Russia, which was forced into the world market heavily last year to offset drought-related domestic shortfalls, curtailed imports in the second quarter, causing a bit of a backup. China’s purchases have continued, but some of that was inventory building. Buyers are taking the summer off to see how New Zealand’s new season develops before overcommitting for the fall and winter.
Price resistance. Global dairy commodity prices have been trading in a higher band for 12 to 18 months. So far, buyers and consumers have been willing to absorb the increases. The biggest difference between the 2007 runup and now: Then, prices doubled in a matter of months; this time around, the gains have been more measured.
Still, commodity trade is guided by a herd mentality. If there’s even a hint of demand resistance and the market starts to turn, sellers will price more aggressively to keep inventories from building.

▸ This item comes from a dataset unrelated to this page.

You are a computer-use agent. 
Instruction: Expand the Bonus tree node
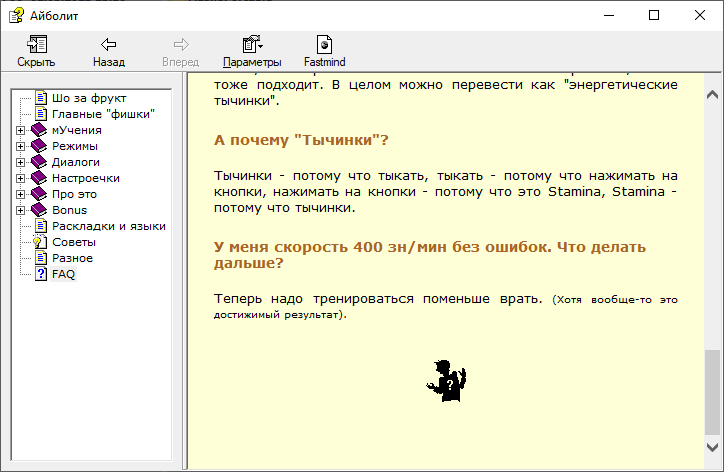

Weather. More than ever, we have to expect the unexpected from the skies, oceans and earth. Climate change makes weather disruption a regular occurrence. As of this writing, milk production conditions are favorable in the Southern Hemisphere and OK in the Northern Hemisphere. But that could easily change with the next drought, earthquake, flood or blizzard.
The "what-ifs." No doubt there are other wild cards in the deck. Maybe high milk prices will spark greater than expected dairy expansion here and abroad. Maybe a change to domestic dairy or food policy will tweak the way we do business. Maybe shifts in the costs of inputs or energy will upset existing production models.
Some political or military crisis might alter trade flows. Perhaps another global financial crisis is looming around the corner.
In the meantime, enjoy your record-high milk check. Things look good now, but dairy has proven to be a very unpredictable business.